016 | Nothing Important Comes With Instructions
11:47 AM , Saturday
Hanging at a lake with my guitar.
Dear Friends,
First, welcome to everyone who signed up to be part of these Sunday Letters at my Boulder show this week! I'm glad you're here. :)
So something happened this week. A breakthrough.
A friend asked me on Friday, “How are you today?” I responded in earnest, that I was fantastic.
She had a grin on her face and she said she could tell, and that it was good to hear me say I was doing well. For so long, things have been really difficult, and my response to that question has been tinged with heaviness, but this week, something shifted.
I told her it’s like in the movies when they’re trying to find a server room somewhere, and in that room is a reset button. I’ve been running around this compound — my brain, my body, my spirit — trying to find this room. This week, I found it. I hit the reset button, and months of showing up led to a subtle, but major shift.
I woke up this past Thursday having a hard time focusing and collecting myself. I wrote in my journal that I needed a reset, and I think I hit the reset button in that moment when I declared that intention, and the rest of the day was the system rebooting.
Early in the morning, I came across a thought from James Richardson that grabbed me,
“Nothing important comes with instructions.”
WOW. Okay. I sat with that thought throughout the day and let it work in me.
In the afternoon, I got a text from my friend Sterling. He had an idea he wanted to run by me and asked if I was free to meet up short notice. Sterling is one of those friends I make time for no matter what. I believe in him. He believes in me.
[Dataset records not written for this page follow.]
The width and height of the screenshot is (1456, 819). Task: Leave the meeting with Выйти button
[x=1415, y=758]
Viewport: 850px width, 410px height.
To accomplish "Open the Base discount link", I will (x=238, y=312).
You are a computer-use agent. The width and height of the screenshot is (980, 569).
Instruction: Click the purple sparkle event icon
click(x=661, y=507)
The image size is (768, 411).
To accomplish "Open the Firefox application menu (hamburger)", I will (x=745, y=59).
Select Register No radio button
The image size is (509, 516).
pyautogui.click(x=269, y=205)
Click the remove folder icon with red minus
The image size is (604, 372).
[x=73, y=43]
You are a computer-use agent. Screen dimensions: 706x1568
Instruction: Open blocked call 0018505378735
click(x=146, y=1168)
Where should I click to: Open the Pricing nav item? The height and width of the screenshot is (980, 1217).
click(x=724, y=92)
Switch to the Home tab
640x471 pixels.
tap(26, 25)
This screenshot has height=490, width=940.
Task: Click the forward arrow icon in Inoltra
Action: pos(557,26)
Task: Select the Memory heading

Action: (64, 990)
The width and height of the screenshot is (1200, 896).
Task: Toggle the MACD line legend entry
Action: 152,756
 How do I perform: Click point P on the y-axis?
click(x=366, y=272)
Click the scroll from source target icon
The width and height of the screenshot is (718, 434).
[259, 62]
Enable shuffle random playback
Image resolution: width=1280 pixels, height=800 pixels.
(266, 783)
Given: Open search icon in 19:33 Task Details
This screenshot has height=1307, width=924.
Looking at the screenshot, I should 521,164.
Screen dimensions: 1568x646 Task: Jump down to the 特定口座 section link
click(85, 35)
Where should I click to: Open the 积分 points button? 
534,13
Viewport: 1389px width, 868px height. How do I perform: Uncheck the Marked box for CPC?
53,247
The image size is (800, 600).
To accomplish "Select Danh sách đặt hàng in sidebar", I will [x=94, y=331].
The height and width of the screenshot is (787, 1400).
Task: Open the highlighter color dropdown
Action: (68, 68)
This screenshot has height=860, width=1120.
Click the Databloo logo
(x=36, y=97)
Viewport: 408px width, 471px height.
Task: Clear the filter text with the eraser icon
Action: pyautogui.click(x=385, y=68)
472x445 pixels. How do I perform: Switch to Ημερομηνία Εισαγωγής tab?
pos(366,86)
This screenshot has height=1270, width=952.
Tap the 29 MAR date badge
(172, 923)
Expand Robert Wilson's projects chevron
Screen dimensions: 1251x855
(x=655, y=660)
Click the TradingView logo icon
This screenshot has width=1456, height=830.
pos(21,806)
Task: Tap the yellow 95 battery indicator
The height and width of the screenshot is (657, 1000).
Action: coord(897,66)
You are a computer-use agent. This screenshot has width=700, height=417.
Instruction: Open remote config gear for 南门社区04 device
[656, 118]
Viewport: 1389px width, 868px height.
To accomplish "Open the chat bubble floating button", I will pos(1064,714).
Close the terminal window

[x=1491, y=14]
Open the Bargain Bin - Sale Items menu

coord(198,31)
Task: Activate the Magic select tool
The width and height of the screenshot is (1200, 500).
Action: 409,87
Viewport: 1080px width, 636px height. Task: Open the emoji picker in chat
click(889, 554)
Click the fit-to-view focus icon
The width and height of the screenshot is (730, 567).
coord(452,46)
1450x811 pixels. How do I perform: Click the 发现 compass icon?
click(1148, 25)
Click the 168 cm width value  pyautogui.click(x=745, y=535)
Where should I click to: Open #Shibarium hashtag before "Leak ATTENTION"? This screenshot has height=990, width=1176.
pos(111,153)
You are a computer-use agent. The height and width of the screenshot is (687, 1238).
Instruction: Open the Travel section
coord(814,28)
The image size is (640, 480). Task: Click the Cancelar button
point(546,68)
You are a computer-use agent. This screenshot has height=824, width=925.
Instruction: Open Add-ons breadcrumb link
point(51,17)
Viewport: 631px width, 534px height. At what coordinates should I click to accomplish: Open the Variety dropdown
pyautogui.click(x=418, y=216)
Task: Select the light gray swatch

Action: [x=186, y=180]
We spur each other on and he’s someone who challenges me to show up. So an hour later we met up for coffee.
Chatting with a friend about ideas and how to make a way for what we believe and our art was motivating and so energizing. I was able to give him some clarity with his idea and he gave me clarity with how I needed to move forward.
As I walked away from that conversation, I got this MASSIVE IDEA about how to move forward. I was giddy with excitement about it, but as I worked it out, I realized it wasn’t going to work, and suddenly, I felt deflated and more lost than before. Unsettling questions filled my mind.
What the hell am I doing? How am I ever going to make a living creating art? Is that even the goal? Will I ever not struggle to provide for myself and make art I believe in? Is that part of the deal? Am I okay with that? Am I ever going to have a place to call my own? What the hell am I doing with my life?
(“Nothing important comes with instructions.”)
I was overwhelmed, but I was also leaning in. I put my headphones in and started to walk around Denver. I didn’t try to answer all the questions swirling like a hurricane around me. I let myself settle in the stillness of the eye.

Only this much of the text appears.